Da Deutschland für einen großen Batzen der Transferleistungen geradestehen dürfte, stellt sich die Frage: Wie erstrebenswert ist der Erhalt des Euros aus deutscher Sicht? Laut Berechnungen des Freiburger Centrums für Europäische Politik (CEP) ist das durchaus der Fall. Deutschland hat demnach am meisten von der Einführung der gemeinsamen Währung profitiert. Der monetäre Nettogewinn, den Deutschland über den Zeitraum von 1999 bis 2017 dank des Euros einfuhr, betrug laut CEP insgesamt 1,9 Billionen Euro. Also pro Kopf rund 23.000 Euro oder 100 Euro pro Monat. 

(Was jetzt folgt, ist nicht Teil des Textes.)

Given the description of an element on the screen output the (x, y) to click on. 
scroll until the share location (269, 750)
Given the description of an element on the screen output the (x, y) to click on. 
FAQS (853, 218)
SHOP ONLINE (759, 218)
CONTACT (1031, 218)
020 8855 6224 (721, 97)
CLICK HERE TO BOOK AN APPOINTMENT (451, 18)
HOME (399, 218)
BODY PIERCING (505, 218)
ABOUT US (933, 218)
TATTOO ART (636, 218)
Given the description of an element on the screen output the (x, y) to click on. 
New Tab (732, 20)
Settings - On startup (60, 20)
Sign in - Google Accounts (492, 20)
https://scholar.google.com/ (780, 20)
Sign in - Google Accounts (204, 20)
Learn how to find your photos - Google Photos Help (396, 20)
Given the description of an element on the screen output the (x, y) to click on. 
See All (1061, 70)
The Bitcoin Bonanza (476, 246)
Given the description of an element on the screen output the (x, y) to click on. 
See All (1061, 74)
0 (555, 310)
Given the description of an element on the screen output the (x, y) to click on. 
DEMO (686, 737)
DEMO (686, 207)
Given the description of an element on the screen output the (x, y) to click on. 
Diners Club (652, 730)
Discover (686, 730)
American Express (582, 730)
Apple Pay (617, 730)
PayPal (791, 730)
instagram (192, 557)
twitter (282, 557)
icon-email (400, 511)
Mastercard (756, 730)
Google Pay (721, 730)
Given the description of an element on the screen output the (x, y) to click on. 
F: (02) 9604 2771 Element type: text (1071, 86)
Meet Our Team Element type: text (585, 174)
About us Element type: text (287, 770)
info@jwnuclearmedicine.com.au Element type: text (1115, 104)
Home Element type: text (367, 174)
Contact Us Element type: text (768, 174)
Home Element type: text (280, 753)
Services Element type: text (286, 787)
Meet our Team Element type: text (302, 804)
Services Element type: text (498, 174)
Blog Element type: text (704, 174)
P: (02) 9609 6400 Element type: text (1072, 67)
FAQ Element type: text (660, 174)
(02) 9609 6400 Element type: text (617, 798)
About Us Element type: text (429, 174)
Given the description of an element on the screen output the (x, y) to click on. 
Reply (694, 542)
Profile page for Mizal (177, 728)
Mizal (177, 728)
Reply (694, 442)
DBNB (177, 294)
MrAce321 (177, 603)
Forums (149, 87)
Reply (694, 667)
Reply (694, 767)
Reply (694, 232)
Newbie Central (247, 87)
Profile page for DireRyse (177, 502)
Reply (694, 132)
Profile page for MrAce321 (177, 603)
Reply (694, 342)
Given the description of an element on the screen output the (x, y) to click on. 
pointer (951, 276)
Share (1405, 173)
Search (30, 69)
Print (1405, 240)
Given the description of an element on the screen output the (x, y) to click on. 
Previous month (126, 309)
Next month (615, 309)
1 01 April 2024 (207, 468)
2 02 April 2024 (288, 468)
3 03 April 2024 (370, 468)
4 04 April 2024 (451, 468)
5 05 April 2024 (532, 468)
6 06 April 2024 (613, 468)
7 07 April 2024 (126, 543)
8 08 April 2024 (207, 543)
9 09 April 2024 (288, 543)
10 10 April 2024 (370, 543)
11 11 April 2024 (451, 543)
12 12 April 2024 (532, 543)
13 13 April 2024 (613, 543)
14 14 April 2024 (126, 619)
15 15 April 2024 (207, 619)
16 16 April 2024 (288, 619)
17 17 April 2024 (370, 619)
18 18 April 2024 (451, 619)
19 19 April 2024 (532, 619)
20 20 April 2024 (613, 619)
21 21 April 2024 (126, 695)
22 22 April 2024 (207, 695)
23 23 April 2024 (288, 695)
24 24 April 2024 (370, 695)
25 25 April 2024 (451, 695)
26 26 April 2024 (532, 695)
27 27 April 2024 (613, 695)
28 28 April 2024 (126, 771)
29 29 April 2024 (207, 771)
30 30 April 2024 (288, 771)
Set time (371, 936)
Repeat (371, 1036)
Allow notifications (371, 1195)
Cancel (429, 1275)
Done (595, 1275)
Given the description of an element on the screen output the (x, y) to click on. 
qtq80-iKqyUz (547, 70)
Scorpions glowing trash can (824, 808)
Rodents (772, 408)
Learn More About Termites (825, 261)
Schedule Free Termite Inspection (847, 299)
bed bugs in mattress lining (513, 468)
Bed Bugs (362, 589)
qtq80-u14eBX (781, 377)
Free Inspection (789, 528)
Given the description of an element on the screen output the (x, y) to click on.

Wollen Sie etwas für das Fortbestehen der Währungsunion tun? Dann könnten Sie dieses Geld auch persönlich „transferieren“ – etwa in Form eines Urlaubs in Italien – laut CEP-Berechnungen der größte Euro-Verlierer. Das wäre ein persönlicher Beitrag, um etwaigen Transferleistungen infolge negativer Schocks vorzubeugen. Eine Kompensation in Form von Kulturgenuss und Erholung gäbe es im Gegenzug auch.  

Über Stefan Mittnik

Stefan Mittnik ist Professor für Finanzökonometrie und forscht seit mehr als 30 Jahren zu Anlagerisiken an den Finanzmärkten. Zudem ist er Mitgründer des Brokers und Robo-Advisors Scalable Capital.